„No przecież to proste! Głodny żołnierz to kiepski żołnierz. A nas jest tak wielu...”— Dziwny członek Wolności
Dziwny członek Wolności to postać występująca w S.T.A.L.K.E.R.: Cień Czarnobyla.
Przeszłość[]
Stalker ten razem ze swoimi kompanami przebywa w bazie Wolności po tym, jak w 2011 roku grupa Kostiana przypuściła na nią szturm i odbiła ją z rąk Wojskowych. Od tego czasu zajmuje się patrolowaniem bazy.
Charakterystyka[]
Patroluje drogę niedaleko baraków, w którym znajduje się Kuchmistrz. Zawoła Naznaczonego do siebie, aby z nim porozmawiać. Jego dialog jest bardzo dziwny: będzie zapraszał Naznaczonego na kolacje dając mu przy tym do zrozumienia, że ma zamiar go zjeść. Gdy Naznaczony mówi mu, że nie jest zbytnio smaczny, ten się zdenerwuje i każe mu odejść.

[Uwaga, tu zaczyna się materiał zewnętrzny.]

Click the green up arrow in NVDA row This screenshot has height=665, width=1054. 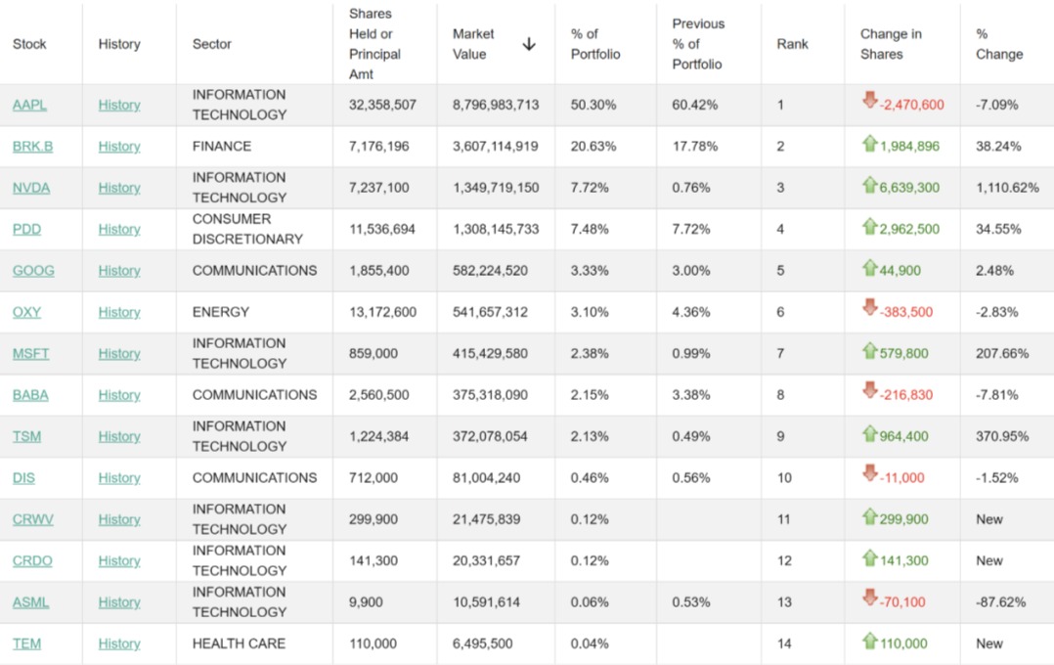pyautogui.click(x=869, y=185)
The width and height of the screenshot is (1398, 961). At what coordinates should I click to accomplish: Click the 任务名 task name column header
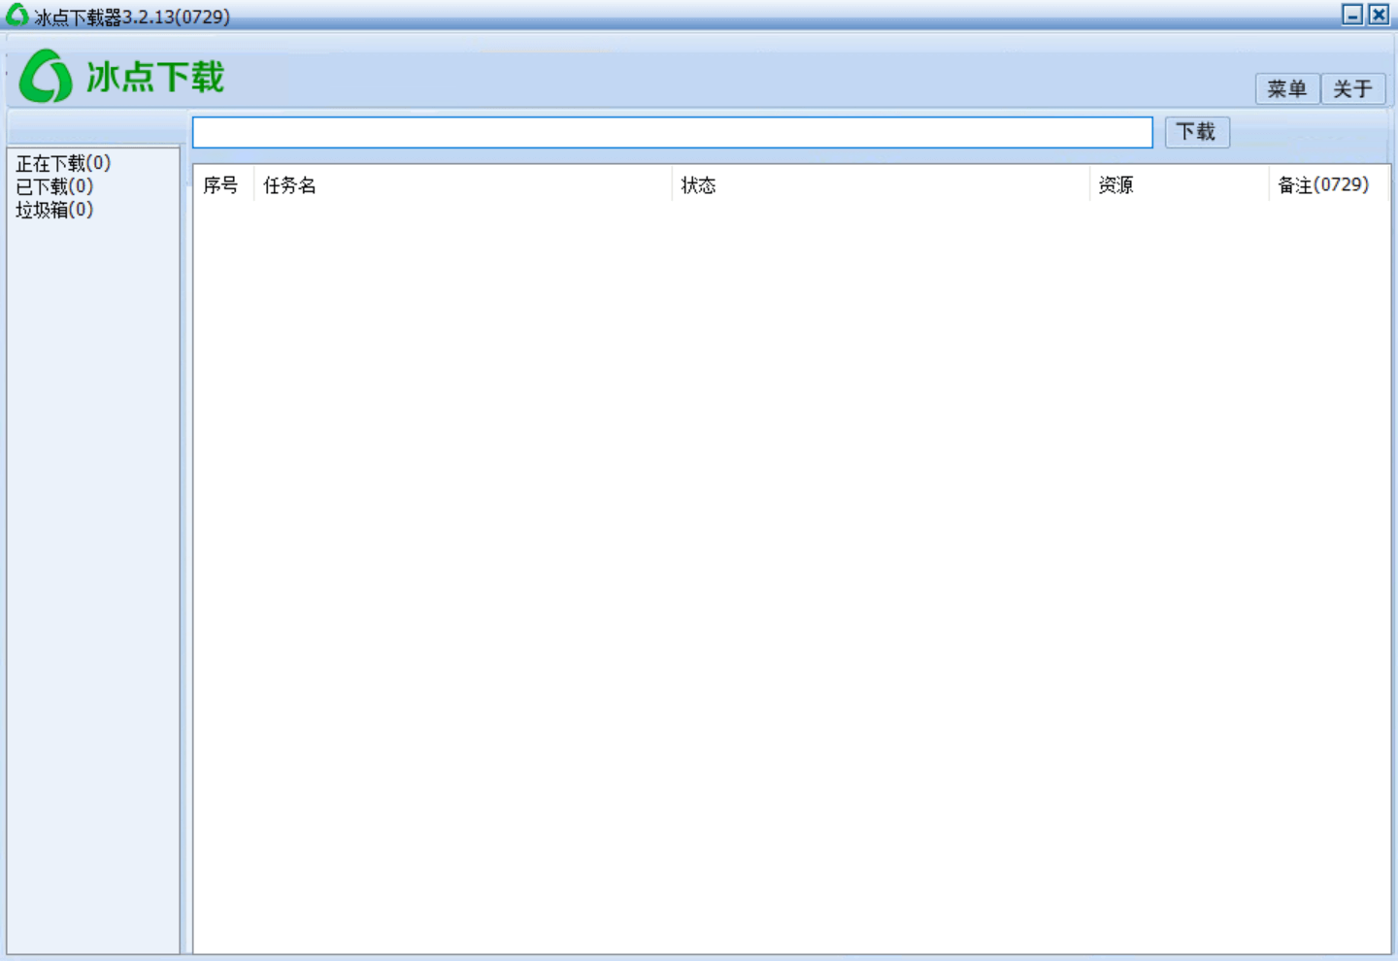point(288,185)
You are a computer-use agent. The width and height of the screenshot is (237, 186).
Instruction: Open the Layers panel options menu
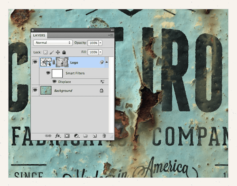point(111,35)
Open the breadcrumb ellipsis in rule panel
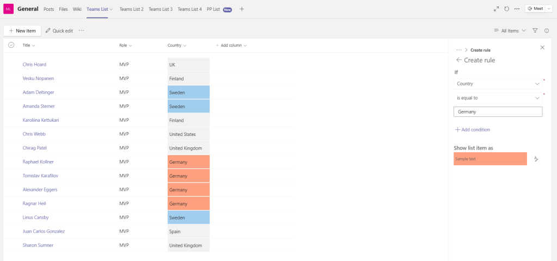The image size is (557, 261). (x=459, y=49)
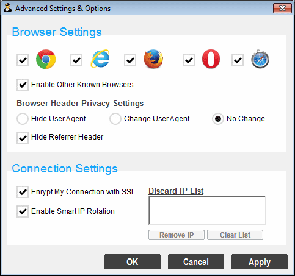Click the Firefox browser icon
Screen dimensions: 295x276
click(x=153, y=59)
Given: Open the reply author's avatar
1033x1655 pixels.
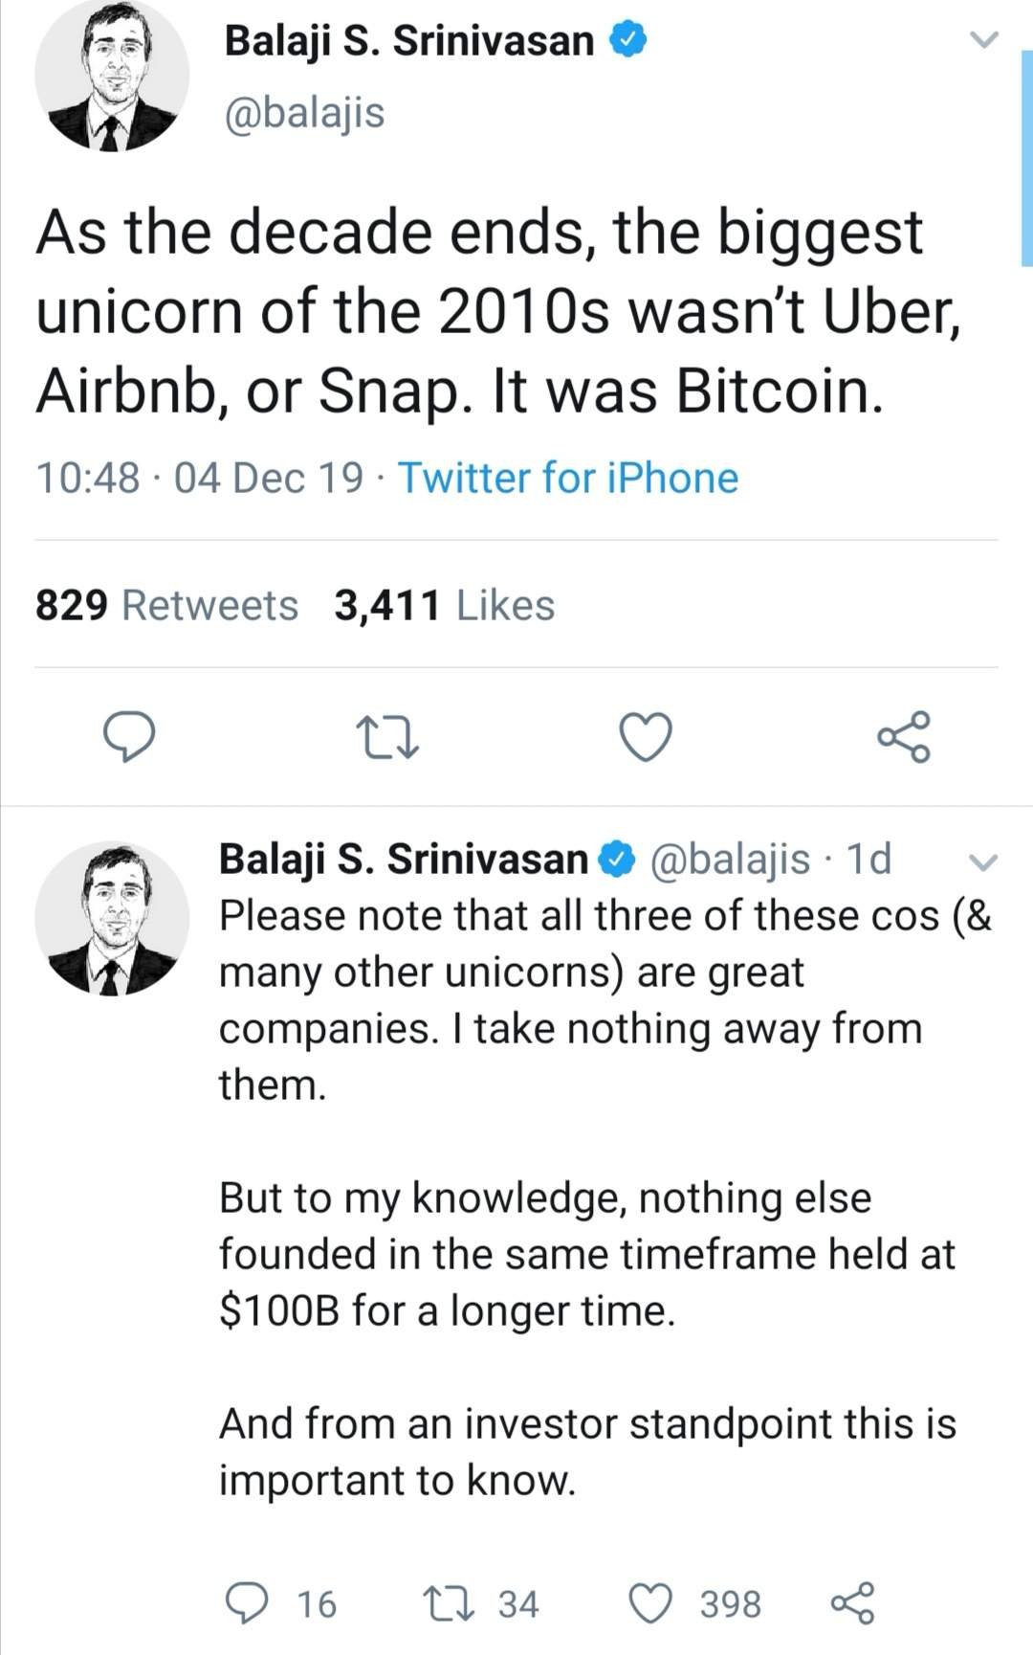Looking at the screenshot, I should pyautogui.click(x=112, y=919).
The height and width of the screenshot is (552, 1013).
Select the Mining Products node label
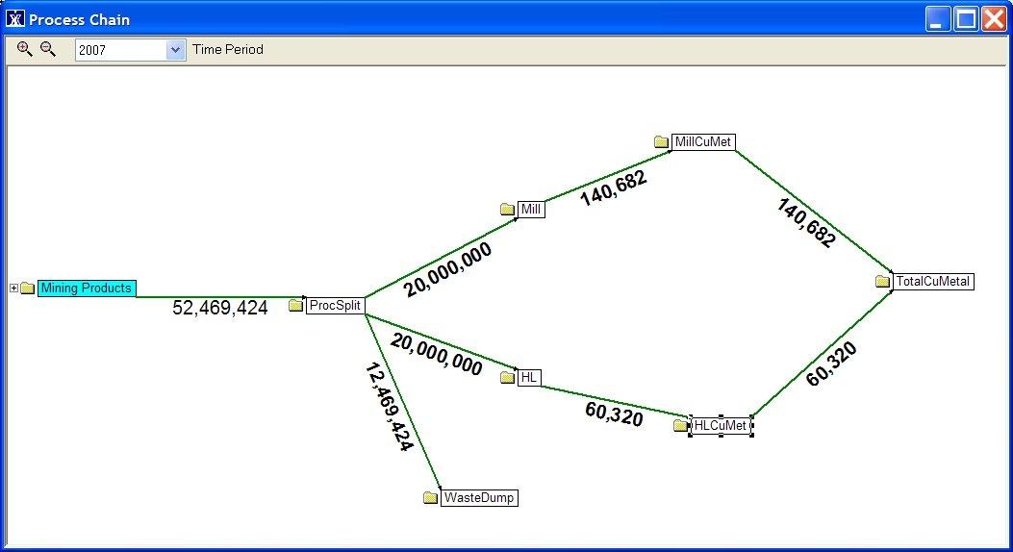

„A, kot... Chodź no na chwilę.”— Dziwny członek Wolności
„Nie kapuje.”— Naznaczony
„Czego nie kapujesz? Aaa, nie słyszałeś opowieści o tępaku, tak?”— Dziwny członek Wolności
„Nie słyszałem.”— Naznaczony
„Dobra, sam pomyśl: nastały chude lata...”— Dziwny członek Wolności
„W sensie?”— Naznaczony
„No przecież to proste! Głodny żołnierz to kiepski żołnierz. A nas jest tak wielu...”— Dziwny członek Wolności
„I?”— Naznaczony
„Skąd wytrzaśniemy tyle mięsa? A tu proszę, zjawiasz się ty!”— Dziwny członek Wolności
„Kapuję.”— Naznaczony
„Dokąd się wybierasz? Zostań! Tu jest fajnie... kolację sobie zjemy.”— Dziwny członek Wolności
„Nieee, średnio jestem apetyczny.”— Naznaczony
„Co?! I teraz mi to mówisz?! Cholera, tylko czas traciliśmy. Goń się, dupku. Tym razem mówię śmiertelnie poważnie...”— Dziwny członek Wolności
Po tym dialogu będzie się zachowywał jak zwyczajny stalker Wolności. Nie da się powtórzyć tego dialogu.
Ciekawostki[]
- Sądząc po dialogu jest bardzo głodny, chociaż obok niego znajduje się schowek pełen jedzenia.
- Na początku rozmowy stalker trzyma ręce za plecami, ale kiedy Naznaczony powie mu: "Nieee, średnio jestem apetyczny." ten odrzuca ręce od tyłu z oburzenia.
- Czasami sam może podejść do Naznaczonego i rozpocząć z nim rozmowę.
- Biorąc pod uwagę uwielbienie członków Wolności do środków odurzających można stwierdzić, że jest pod wpływem narkotyków lub alkoholu. Możliwe też, że jest znudzony patrolem i próbuje znaleźć rozrywkę żartując z Naznaczonego.